Me tapé la cara con las manos. No podía decírselo a nadie más, ni siquiera a mi jefe porque ese hombre me echaría a patadas.
Salí del centro médico con los ojos hinchados, las piernas flojas y la determinación de sobrevivir al día sin colapsar emocionalmente. Pero claro, el universo no me da tregua ni medio segundo.
Apenas entré a la oficina, Adriel estaba esperándome en la puerta, con el ceño fruncido y esa mirada de general que parece evaluar si mereces existir.
—Necesito hablar contigo —dijo, sin siquiera saludar.
Perfecto, lo que me faltaba.
—Claro, señor —respondí, intentando sonar funcional.
—En mi oficina.
Lo seguí, intentando no tambalearme ni vomitar por los nervios. Al cerrar la puerta, me miró fijamente.
—¿Estás bien? —preguntó.
Mentí sin pensarlo.
—Sí, perfectamente.
Sus ojos parecían no creerme, pero no insistió. En cambio, respiró hondo y cambió de tono.

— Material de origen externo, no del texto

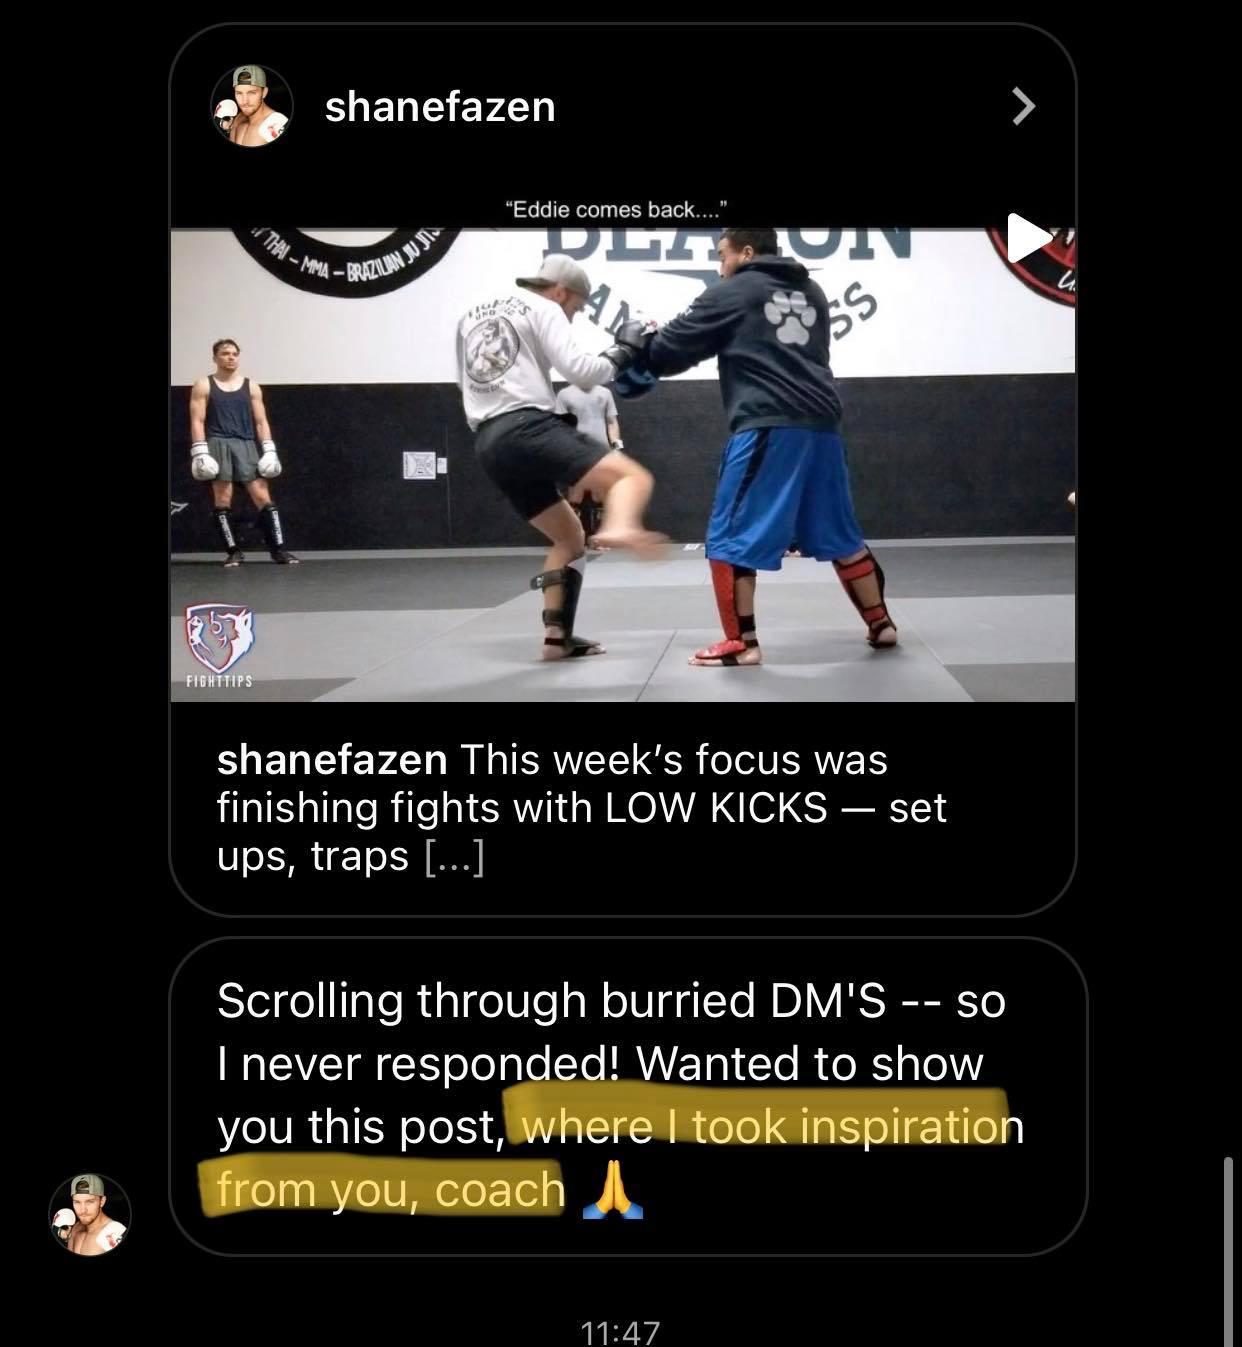Open shared post via the chevron arrow
This screenshot has height=1347, width=1242.
1022,105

—Necesito pedirte un favor.
¿Un favor? ¿De él? Eso sí era nuevo.
—Dígame —dije con cautela.
—Mi niñera renunció esta mañana —explicó, cruzando los brazos—. Tengo un viaje de negocios urgente que durará tres días, y no puedo llevar a mi hija.

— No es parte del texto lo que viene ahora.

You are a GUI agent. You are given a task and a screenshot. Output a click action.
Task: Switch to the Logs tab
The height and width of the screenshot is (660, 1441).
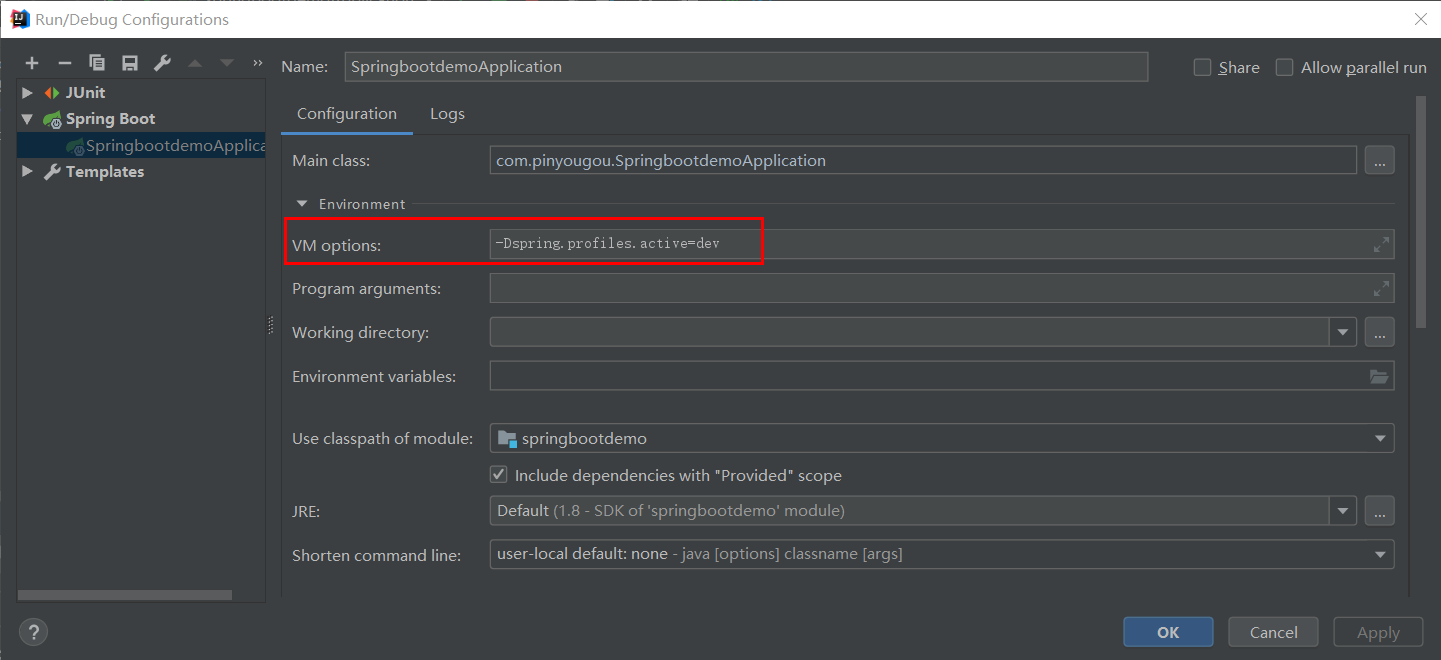click(x=447, y=114)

Lo miré, sin entender del todo hacia dónde iba eso.
—¿Y…?
—Necesito que la cuides —dijo, con total naturalidad.
Parpadeé varias veces, segura de haber oído mal.
—¿Perdón?
—Eres responsable, ordenada y… de confianza —añadió.
Lo dijo con ese tono seco que sonaba más a dictamen que a cumplido.
—Señor, con todo respeto, yo soy su asistente, no una niñera.
—Lo sé, pero no tengo otra opción. Y antes de que digas que no, te aviso que te pagaré el triple de lo que ganas en tres días.
El triple.
Mi cerebro financiero y mi alma rota entraron en conflicto.
Por un lado, necesitaba dinero. Por otro, acababa de confirmar un embarazo y lo último que necesitaba era cuidar niños. Pero el universo es cruel, y la idea de decirle que no a Adriel equivalía a firmar mi despido.
Suspiré.
—Está bien, pero solo por tres días.
Una sombra de alivio cruzó su rostro.
—Gracias, de verdad lo aprecio.
Lo dudaba, pero bueno...
∆∆∆
Tan pronto salí de la oficina, fui hasta mi apartamento por algunas pertenecís y ropa, y me dirigí a la casa de mi jefe, sintiéndome más fuera de lugar que una cucaracha en una boda real en cuanto llegué.
La casa era enorme, de dos pisos, con un jardín precioso. La fachada exudaba lujo, como una mini mansión con amplios ventanales oscuros y un estilo moderno bastante sofisticado.
Toqué y fue el mismo Adriel quien abrió la puerta. Vestía informal, lo cual significaba que se había quitado la corbata y estaba de muerte lenta igual.
—Pasa —dijo con un gesto neutro.
Adentro, el lugar olía a hogar y a jazmín, como su oficina.
Observé todo a mi alrededor, curioseando con discreción, hasta que llegamos a la sala y vi a una niña de cabello oscuro, rizado, con un vestido rosa y unos ojos enormes color miel sentada en el sofá, abrazando un peluche con demasiada fuerza.
—Ella es Lucía —dijo Adriel, mirándola con ternura. Una ternura que jamás le había visto antes.
Lucía lo miró, luego me miró a mí, y sonrió tímidamente.
—Hola.
Su voz era suave, dulce, casi me derritió.
—Hola, Lucía —respondí, dándole mi mejor sonrisa—. Soy Indira.
—¿Tú vas a quedarte conmigo?
—Sí, por unos días, mientras tu papá está de viaje de negocios.
—¿Eres amiga de mi papá? —preguntó, curiosa.
Adriel carraspeó detrás de mí, incómodo.
—Trabajamos juntos, cariño —aclaró él.
—Ah —asintió ella, abrazando más fuerte su peluche contra su pecho—. No tengo mamá, ¿sabes?